Files
Munich-news/docs/DATABASE_SCHEMA.md
2025-11-11 14:09:21 +01:00

9.8 KiB

MongoDB Database Schema

This document describes the MongoDB collections and their structure for Munich News Daily.

Collections

1. Articles Collection (articles)

Stores all news articles aggregated from Munich news sources.

Document Structure:

{
  _id: ObjectId,                    // Auto-generated MongoDB ID
  title: String,                    // Article title (required)
  author: String,                   // Article author (optional, extracted during crawl)
  link: String,                     // Article URL (required, unique)
  content: String,                  // Full article content (no length limit)
  summary: String,                  // AI-generated English summary (≤150 words)
  word_count: Number,               // Word count of full content
  summary_word_count: Number,       // Word count of AI summary
  source: String,                   // News source name (e.g., "Süddeutsche Zeitung München")
  published_at: String,             // Original publication date from RSS feed or crawled
  crawled_at: DateTime,             // When article content was crawled (UTC)
  summarized_at: DateTime,          // When AI summary was generated (UTC)
  created_at: DateTime              // When article was added to database (UTC)
}

Indexes:

  • link - Unique index to prevent duplicate articles
  • created_at - Index for efficient sorting by date

Example Document:

{
  _id: ObjectId("507f1f77bcf86cd799439011"),
  title: "New U-Bahn Line Opens in Munich",
  author: "Max Mustermann",
  link: "https://www.sueddeutsche.de/muenchen/ubahn-1.123456",
  content: "The new U-Bahn line connecting the city center with the airport opened today. Mayor Dieter Reiter attended the opening ceremony... [full article text continues]",
  summary: "Munich's new U-Bahn line connecting the city center to the airport opened today with Mayor Dieter Reiter in attendance. The line features 10 stations and runs every 10 minutes during peak hours, significantly reducing travel time.
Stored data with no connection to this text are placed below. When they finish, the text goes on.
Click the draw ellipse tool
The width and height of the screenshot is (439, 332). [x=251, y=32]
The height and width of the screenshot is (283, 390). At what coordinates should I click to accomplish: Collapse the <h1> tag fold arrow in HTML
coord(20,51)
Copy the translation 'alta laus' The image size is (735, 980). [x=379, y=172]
Construction took five years and cost approximately 2 billion euros.",
  word_count: 1250,
  summary_word_count: 48,
  source: "Süddeutsche Zeitung München",
  published_at: "Mon, 15 Jan 2024 10:00:00 +0100",
  crawled_at: ISODate("2024-01-15T09:30:00.000Z"),
  summarized_at: ISODate("2024-01-15T09:30:15.000Z"),
  created_at: ISODate("2024-01-15T09:00:00.000Z")
}

2. Subscribers Collection (subscribers)

Stores all newsletter subscribers.

Document Structure:

{
  _id: ObjectId,                    // Auto-generated MongoDB ID
  email: String,                    // Subscriber email (required, unique, lowercase)
  subscribed_at: DateTime,          // When user subscribed (UTC)
  status: String                    // Subscription status: 'active' or 'inactive'
}

Indexes:

  • email - Unique index for email lookups and preventing duplicates
  • subscribed_at - Index for analytics and sorting

Example Document:

{
  _id: ObjectId("507f1f77bcf86cd799439012"),
  email: "user@example.com",
  subscribed_at: ISODate("2024-01-15T08:30:00.000Z"),
  status: "active"
}

3. Newsletter Sends Collection (newsletter_sends)
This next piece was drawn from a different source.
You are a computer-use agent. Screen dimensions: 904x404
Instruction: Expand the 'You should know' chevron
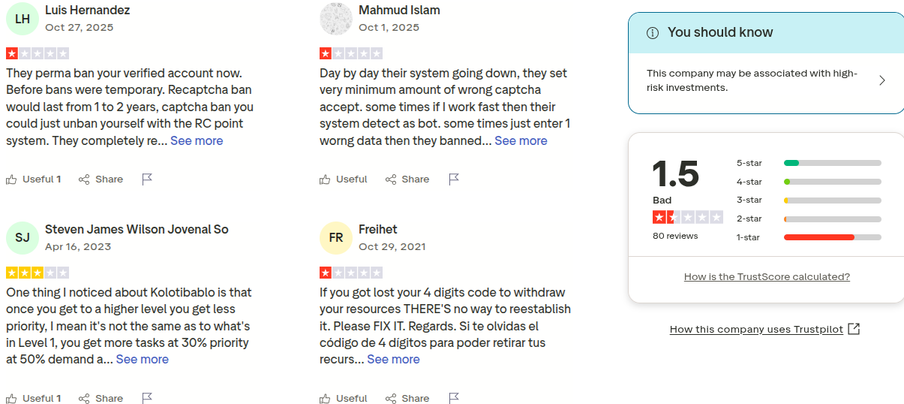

Tracks each newsletter sent to each subscriber for email open tracking.

Document Structure:

{
  _id: ObjectId,                    // Auto-generated MongoDB ID
  newsletter_id: String,            // Unique ID for this newsletter batch (date-based)
  subscriber_email: String,         // Recipient email
  tracking_id: String,              // Unique tracking ID for this send (UUID)
  sent_at: DateTime,                // When email was sent (UTC)
  opened: Boolean,                  // Whether email was opened
  first_opened_at: DateTime,        // First open timestamp (null if not opened)
  last_opened_at: DateTime,         // Most recent open timestamp
  open_count: Number,               // Number of times opened
  created_at: DateTime              // Record creation time (UTC)
}

Indexes:

  • tracking_id - Unique index for fast pixel request lookups
  • newsletter_id - Index for analytics queries
  • subscriber_email - Index for user activity queries
  • sent_at - Index for time-based queries

Example Document:

{
  _id: ObjectId("507f1f77bcf86cd799439013"),
  newsletter_id: "2024-01-15",
  subscriber_email: "user@example.com",
  tracking_id: "a1b2c3d4-e5f6-7890-abcd-ef1234567890",
  sent_at: ISODate("2024-01-15T08:00:00.000Z"),
  opened: true,
  first_opened_at: ISODate("2024-01-15T09:30:00.000Z"),
  last_opened_at: ISODate("2024-01-15T14:20:00.000Z"),
  open_count: 3,
  created_at: ISODate("2024-01-15T08:00:00.000Z")
}

Tracks individual link clicks from newsletters.

Document Structure:

{
  _id: ObjectId,                    // Auto-generated MongoDB ID
  tracking_id: String,              // Unique tracking ID for this link (UUID)
  newsletter_id: String,            // Which newsletter this link was in
  subscriber_email: String,         // Who clicked
  article_url: String,              // Original article URL
  article_title: String,            // Article title for reporting
  clicked_at: DateTime,             // When link was clicked (UTC)
  user_agent: String,               // Browser/client info
  created_at: DateTime              // Record creation time (UTC)
}

Indexes:

  • tracking_id - Unique index for fast redirect request lookups
  • newsletter_id - Index for analytics queries
  • article_url - Index for article performance queries
  • subscriber_email - Index for user activity queries

Example Document:

{
  _id: ObjectId("507f1f77bcf86cd799439014"),
  tracking_id: "b2c3d4e5-f6a7-8901-bcde-f12345678901",
  newsletter_id: "2024-01-15",
  subscriber_email: "user@example.com",
  article_url: "https://www.sueddeutsche.de/muenchen/ubahn-1.123456",
  article_title: "New U-Bahn Line Opens in Munich",
  clicked_at: ISODate("2024-01-15T09:35:00.000Z"),
  user_agent: "Mozilla/5.0 (Windows NT 10.0; Win64; x64) AppleWebKit/537.36",
  created_at: ISODate("2024-01-15T09:35:00.000Z")
}

5. Subscriber Activity Collection (subscriber_activity)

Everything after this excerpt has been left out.